Researchers have shown great interest in describing resources in the digital environment. Many have reported their findings in specific case studies, including Lunin's "Analyzing art objects for an image database" (Lunin, 1994) and Kenderdine's study of a virtual maritime museum (Kenderdine, 1996). Record structure of document and document-like objects received extensive discussion in the Winter 1997 issue of Library Trends. In a comparison between museum objects and bibliographical materials, Will (1997) finds that museum objects often carry no wording at all. Museum objects usually offer nothing comparable to the author and title of a published work. As a result, the cataloger is unable to transcribe anything from the source. Information about what an object is called, what it is for, when and by whom it was made, all must come from external sources - either the documentation which accompanies the object, separate reference works, other experts, or the individual cataloger's personal knowledge. Information needed to catalog historical fashion items usually comes from a museum's accession records, documents accompanying a donation to a museum, such as the donor's handwritten correspondence, or from exhibition notes that the museum staff generate. The fashion item itself and data pieces attached to it (such as a tag and accessories) also provide hints for description. Usually, no other recorded or printed sources for the description exist.

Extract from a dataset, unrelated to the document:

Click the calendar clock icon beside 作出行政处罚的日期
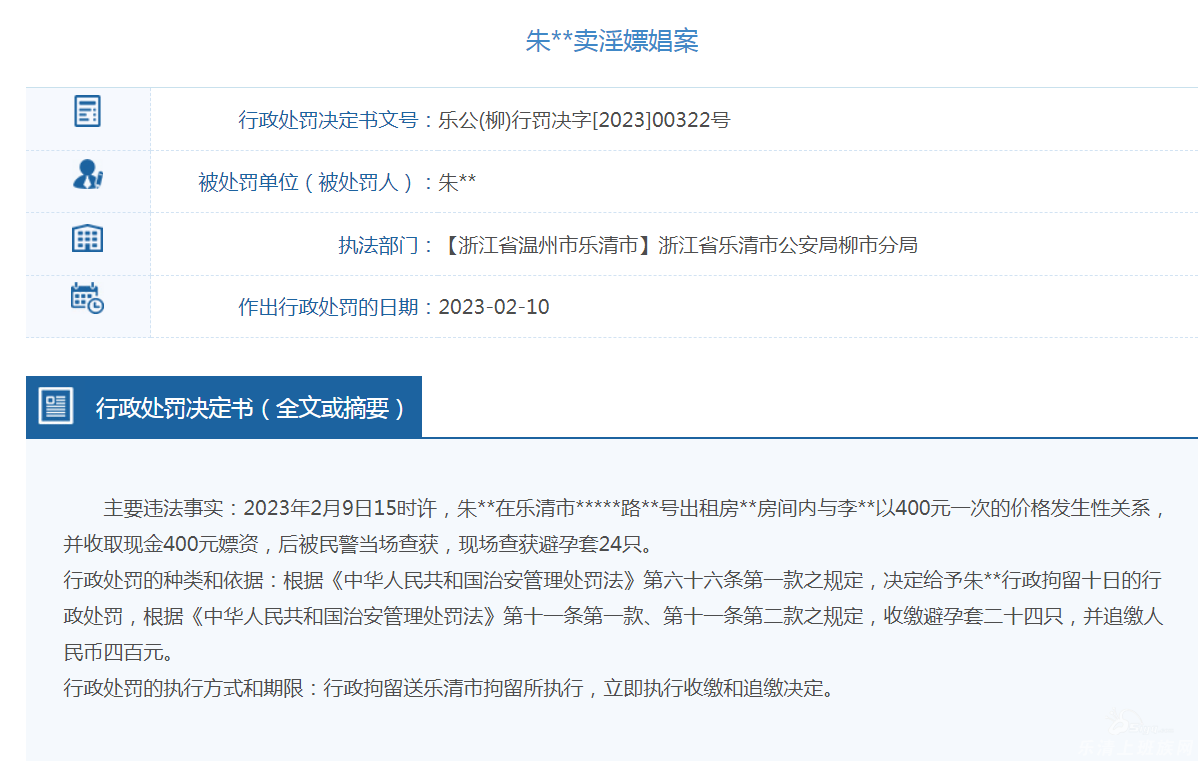click(x=88, y=298)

In a discussion of access to nonbook materials, Svenonius (1994) analyzed the limits of subject indexing for visual and aural languages. She pointed out that "to say that 'the medium is the message' is to assert that the form in which a message is conveyed is inseparable from its content" (p.600). Fashion and fashion objects are often a reflection of cultural change, public values, and artistic expression. Properly displayed examples of historic dress give viewers an immediate sense of the personal parameters of an historic period. For example, the 1820-1920 American Fashion collection from the KSU Museum illustrates clothing worn during America's most expansive period of social and political development. A successful display presents a series of images detailing the adoption of fashion that relates the evolution of American society. The collection also helps explain the transmission of fashion ideas and new clothing styles, identify fashion trends as well as examine representative fashions, and trace the influence of cultures (DuMont & Druesedow, 1997).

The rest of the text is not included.